▶ [WHAT YOU HAVE TO DO]: Rewrite the records below with every "Locate an element on the screen" changed to "Find an element on the screen", leaving all other text unchanged.

(Records drawn from a dataset)
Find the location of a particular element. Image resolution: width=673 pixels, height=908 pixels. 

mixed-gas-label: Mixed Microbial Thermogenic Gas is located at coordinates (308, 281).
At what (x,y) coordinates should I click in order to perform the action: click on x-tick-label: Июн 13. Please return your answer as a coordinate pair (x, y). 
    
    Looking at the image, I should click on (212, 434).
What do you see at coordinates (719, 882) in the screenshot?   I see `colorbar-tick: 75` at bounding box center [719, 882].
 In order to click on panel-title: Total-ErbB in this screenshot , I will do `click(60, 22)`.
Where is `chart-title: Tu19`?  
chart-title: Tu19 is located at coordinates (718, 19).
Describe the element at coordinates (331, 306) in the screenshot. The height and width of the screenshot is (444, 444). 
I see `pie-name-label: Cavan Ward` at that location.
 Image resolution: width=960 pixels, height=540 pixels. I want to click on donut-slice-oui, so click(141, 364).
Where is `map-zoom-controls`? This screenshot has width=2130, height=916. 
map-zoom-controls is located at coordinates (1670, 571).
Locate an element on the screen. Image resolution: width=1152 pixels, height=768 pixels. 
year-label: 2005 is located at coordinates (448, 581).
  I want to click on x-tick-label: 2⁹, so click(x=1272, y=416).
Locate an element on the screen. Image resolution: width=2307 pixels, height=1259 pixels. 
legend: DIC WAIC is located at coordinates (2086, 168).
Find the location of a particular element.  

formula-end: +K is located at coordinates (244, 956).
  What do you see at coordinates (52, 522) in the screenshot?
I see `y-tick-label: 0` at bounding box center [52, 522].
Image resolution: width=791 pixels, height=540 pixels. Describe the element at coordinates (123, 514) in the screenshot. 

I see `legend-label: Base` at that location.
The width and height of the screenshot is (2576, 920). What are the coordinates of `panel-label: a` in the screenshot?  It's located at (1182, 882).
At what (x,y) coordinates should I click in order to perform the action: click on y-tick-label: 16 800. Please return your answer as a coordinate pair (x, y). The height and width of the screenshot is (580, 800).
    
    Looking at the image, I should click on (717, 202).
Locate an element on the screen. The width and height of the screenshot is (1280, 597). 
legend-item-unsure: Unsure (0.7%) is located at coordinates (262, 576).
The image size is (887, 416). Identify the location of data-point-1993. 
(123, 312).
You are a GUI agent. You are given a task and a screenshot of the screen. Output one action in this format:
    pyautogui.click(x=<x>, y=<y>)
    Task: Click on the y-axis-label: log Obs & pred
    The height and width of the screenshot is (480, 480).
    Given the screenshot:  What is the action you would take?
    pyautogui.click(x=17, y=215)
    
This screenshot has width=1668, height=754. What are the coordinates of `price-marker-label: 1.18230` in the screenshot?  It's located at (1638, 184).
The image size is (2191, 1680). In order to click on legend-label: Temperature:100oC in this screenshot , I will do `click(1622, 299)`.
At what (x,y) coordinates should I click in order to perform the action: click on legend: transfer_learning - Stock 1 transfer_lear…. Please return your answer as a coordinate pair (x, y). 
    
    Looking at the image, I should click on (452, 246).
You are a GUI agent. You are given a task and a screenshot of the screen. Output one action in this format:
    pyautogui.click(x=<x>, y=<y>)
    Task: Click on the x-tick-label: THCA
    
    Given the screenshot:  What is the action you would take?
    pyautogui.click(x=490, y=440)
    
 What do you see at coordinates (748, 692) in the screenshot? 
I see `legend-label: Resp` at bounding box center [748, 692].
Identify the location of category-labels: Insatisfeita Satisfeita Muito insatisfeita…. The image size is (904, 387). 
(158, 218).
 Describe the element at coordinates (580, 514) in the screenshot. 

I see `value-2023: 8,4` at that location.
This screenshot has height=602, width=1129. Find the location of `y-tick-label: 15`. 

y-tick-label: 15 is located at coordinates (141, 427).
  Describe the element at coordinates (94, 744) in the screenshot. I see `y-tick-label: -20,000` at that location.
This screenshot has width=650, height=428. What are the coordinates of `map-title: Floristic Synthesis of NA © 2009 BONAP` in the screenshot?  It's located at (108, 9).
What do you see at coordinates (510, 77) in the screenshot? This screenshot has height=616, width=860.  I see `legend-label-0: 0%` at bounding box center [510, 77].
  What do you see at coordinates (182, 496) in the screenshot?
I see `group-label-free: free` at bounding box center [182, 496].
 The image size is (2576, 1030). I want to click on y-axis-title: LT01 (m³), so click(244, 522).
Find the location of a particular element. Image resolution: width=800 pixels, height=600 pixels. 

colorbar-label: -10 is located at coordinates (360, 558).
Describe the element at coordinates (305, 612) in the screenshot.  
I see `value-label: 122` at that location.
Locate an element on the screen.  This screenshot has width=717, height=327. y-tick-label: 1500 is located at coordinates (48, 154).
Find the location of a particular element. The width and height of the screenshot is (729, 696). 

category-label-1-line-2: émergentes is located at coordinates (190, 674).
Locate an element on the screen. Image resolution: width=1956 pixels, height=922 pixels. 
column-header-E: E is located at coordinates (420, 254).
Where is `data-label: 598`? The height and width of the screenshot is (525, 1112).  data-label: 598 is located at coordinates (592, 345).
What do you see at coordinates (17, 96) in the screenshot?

▶ [SOLUTION TO THIS TASK]:
Find the location of a particular element. Image resolution: width=673 pixels, height=908 pixels. 

mixed-gas-label: Mixed Microbial Thermogenic Gas is located at coordinates (308, 281).
At what (x,y) coordinates should I click in order to perform the action: click on x-tick-label: Июн 13. Please return your answer as a coordinate pair (x, y). 
    
    Looking at the image, I should click on (212, 434).
What do you see at coordinates (719, 882) in the screenshot?   I see `colorbar-tick: 75` at bounding box center [719, 882].
 In order to click on panel-title: Total-ErbB in this screenshot , I will do `click(60, 22)`.
Where is `chart-title: Tu19`?  
chart-title: Tu19 is located at coordinates (718, 19).
Describe the element at coordinates (331, 306) in the screenshot. The height and width of the screenshot is (444, 444). 
I see `pie-name-label: Cavan Ward` at that location.
 Image resolution: width=960 pixels, height=540 pixels. I want to click on donut-slice-oui, so click(141, 364).
Where is `map-zoom-controls`? This screenshot has width=2130, height=916. 
map-zoom-controls is located at coordinates (1670, 571).
Find an element on the screen. Image resolution: width=1152 pixels, height=768 pixels. 
year-label: 2005 is located at coordinates (448, 581).
  I want to click on x-tick-label: 2⁹, so click(x=1272, y=416).
Find an element on the screen. Image resolution: width=2307 pixels, height=1259 pixels. 
legend: DIC WAIC is located at coordinates (2086, 168).
Find the location of a particular element.  

formula-end: +K is located at coordinates (244, 956).
  What do you see at coordinates (52, 522) in the screenshot?
I see `y-tick-label: 0` at bounding box center [52, 522].
Image resolution: width=791 pixels, height=540 pixels. Describe the element at coordinates (123, 514) in the screenshot. 

I see `legend-label: Base` at that location.
The width and height of the screenshot is (2576, 920). What are the coordinates of `panel-label: a` in the screenshot?  It's located at (1182, 882).
At what (x,y) coordinates should I click in order to perform the action: click on y-tick-label: 16 800. Please return your answer as a coordinate pair (x, y). The height and width of the screenshot is (580, 800).
    
    Looking at the image, I should click on (717, 202).
Find an element on the screen. The width and height of the screenshot is (1280, 597). 
legend-item-unsure: Unsure (0.7%) is located at coordinates (262, 576).
The image size is (887, 416). Identify the location of data-point-1993. 
(123, 312).
You are a GUI agent. You are given a task and a screenshot of the screen. Output one action in this format:
    pyautogui.click(x=<x>, y=<y>)
    Task: Click on the y-axis-label: log Obs & pred
    The height and width of the screenshot is (480, 480).
    Given the screenshot:  What is the action you would take?
    pyautogui.click(x=17, y=215)
    
This screenshot has width=1668, height=754. What are the coordinates of `price-marker-label: 1.18230` in the screenshot?  It's located at (1638, 184).
The image size is (2191, 1680). In order to click on legend-label: Temperature:100oC in this screenshot , I will do `click(1622, 299)`.
At what (x,y) coordinates should I click in order to perform the action: click on legend: transfer_learning - Stock 1 transfer_lear…. Please return your answer as a coordinate pair (x, y). 
    
    Looking at the image, I should click on (452, 246).
You are a GUI agent. You are given a task and a screenshot of the screen. Output one action in this format:
    pyautogui.click(x=<x>, y=<y>)
    Task: Click on the x-tick-label: THCA
    
    Given the screenshot:  What is the action you would take?
    pyautogui.click(x=490, y=440)
    
 What do you see at coordinates (748, 692) in the screenshot? 
I see `legend-label: Resp` at bounding box center [748, 692].
Identify the location of category-labels: Insatisfeita Satisfeita Muito insatisfeita…. The image size is (904, 387). 
(158, 218).
 Describe the element at coordinates (580, 514) in the screenshot. 

I see `value-2023: 8,4` at that location.
This screenshot has height=602, width=1129. Find the location of `y-tick-label: 15`. 

y-tick-label: 15 is located at coordinates (141, 427).
  Describe the element at coordinates (94, 744) in the screenshot. I see `y-tick-label: -20,000` at that location.
This screenshot has width=650, height=428. What are the coordinates of `map-title: Floristic Synthesis of NA © 2009 BONAP` in the screenshot?  It's located at (108, 9).
What do you see at coordinates (510, 77) in the screenshot? This screenshot has height=616, width=860.  I see `legend-label-0: 0%` at bounding box center [510, 77].
  What do you see at coordinates (182, 496) in the screenshot?
I see `group-label-free: free` at bounding box center [182, 496].
 The image size is (2576, 1030). I want to click on y-axis-title: LT01 (m³), so click(244, 522).
Find the location of a particular element. Image resolution: width=800 pixels, height=600 pixels. 

colorbar-label: -10 is located at coordinates (360, 558).
Describe the element at coordinates (305, 612) in the screenshot.  
I see `value-label: 122` at that location.
Find an element on the screen.  This screenshot has width=717, height=327. y-tick-label: 1500 is located at coordinates (48, 154).
Find the location of a particular element. The width and height of the screenshot is (729, 696). 

category-label-1-line-2: émergentes is located at coordinates (190, 674).
Find an element on the screen. Image resolution: width=1956 pixels, height=922 pixels. 
column-header-E: E is located at coordinates (420, 254).
Where is `data-label: 598`? The height and width of the screenshot is (525, 1112).  data-label: 598 is located at coordinates (592, 345).
What do you see at coordinates (17, 96) in the screenshot?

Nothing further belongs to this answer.